## What you need to do
Please repeat exactly the lines from the one containing "Task: Click the red Record toolbar icon" through the last line of the records, both included, and nothing else, leaving out any pictures.

[Dataset excerpts]

******************************

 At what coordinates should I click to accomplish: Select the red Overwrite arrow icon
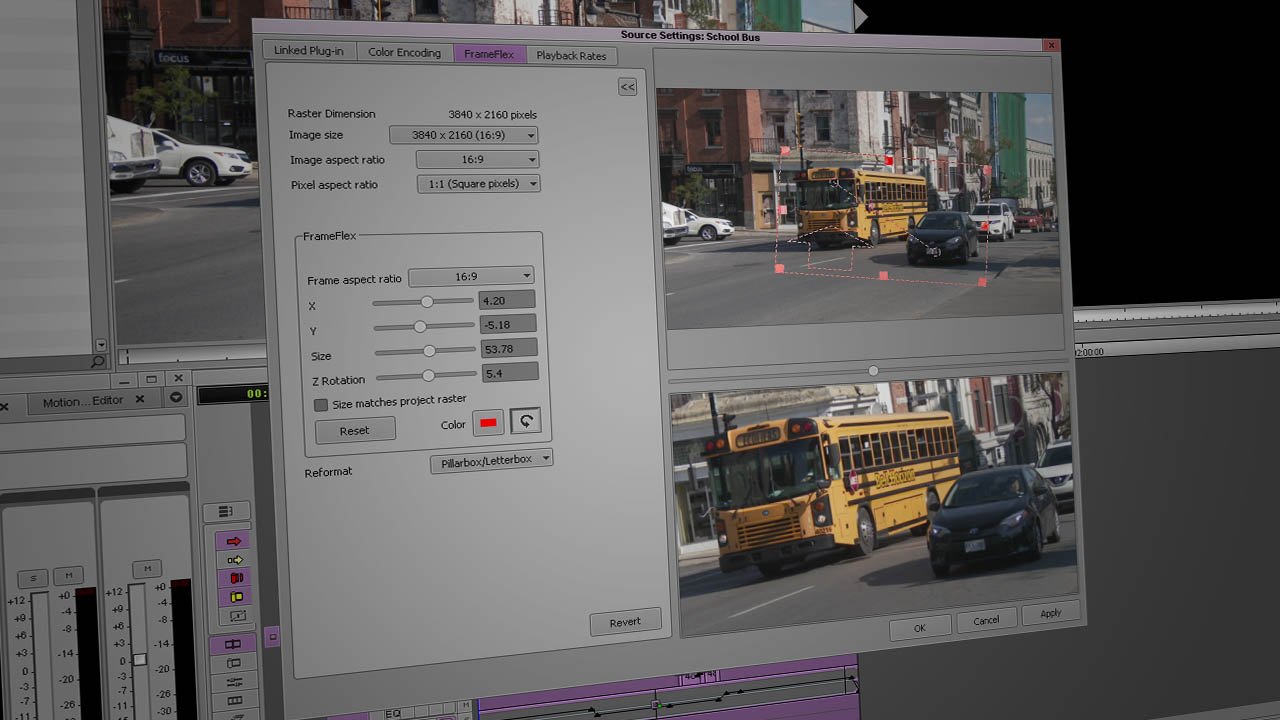coord(232,540)
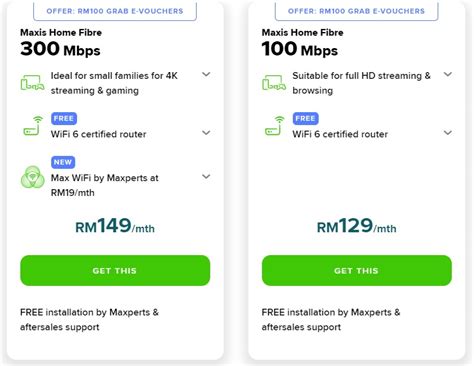Expand 'Suitable for full HD streaming' details
This screenshot has height=366, width=474.
(448, 74)
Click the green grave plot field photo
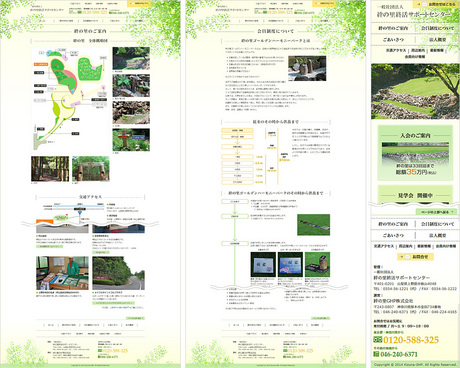This screenshot has height=368, width=460. [x=313, y=225]
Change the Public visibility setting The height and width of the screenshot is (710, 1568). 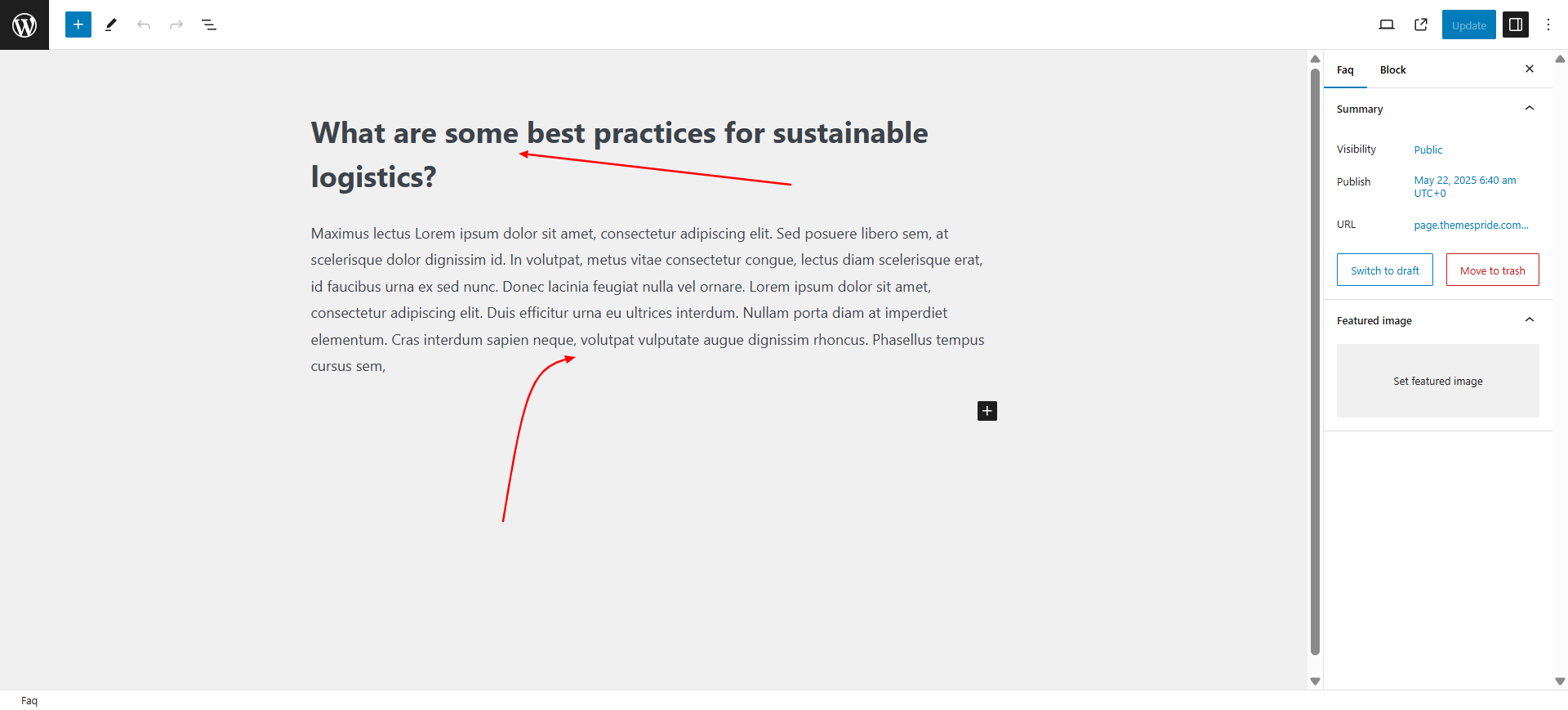(x=1428, y=150)
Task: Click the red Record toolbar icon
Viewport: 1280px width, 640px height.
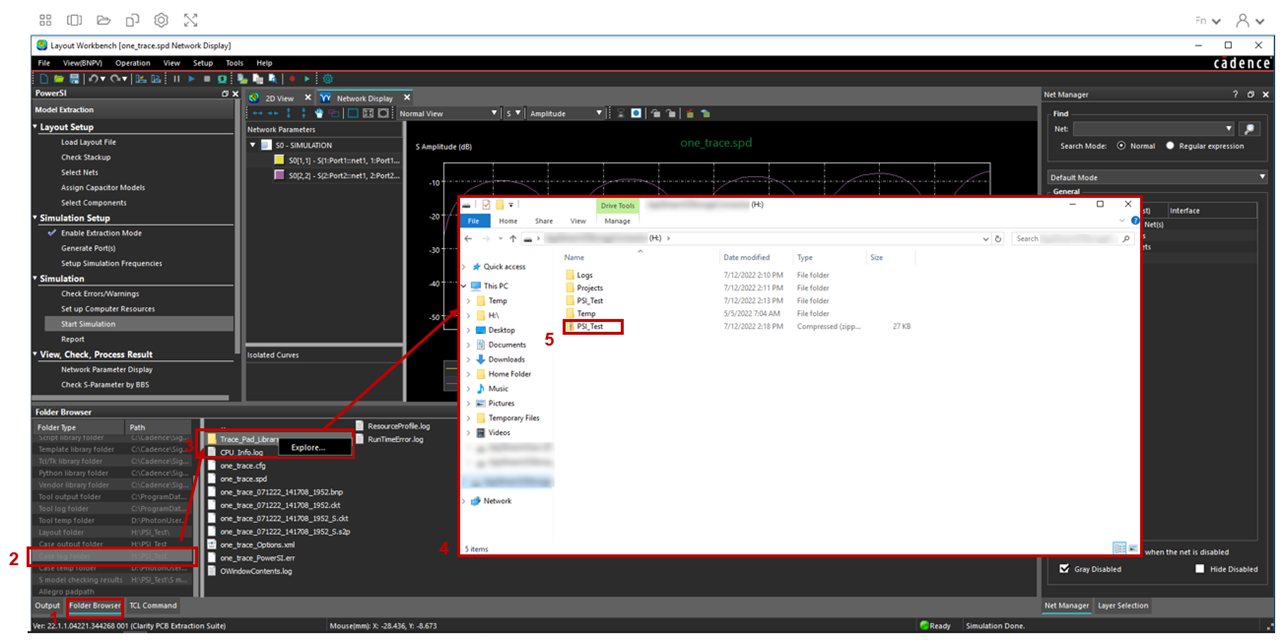Action: [291, 79]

******************************

## Written answer
Task: Click the red Record toolbar icon
Viewport: 1280px width, 640px height.
Action: [291, 79]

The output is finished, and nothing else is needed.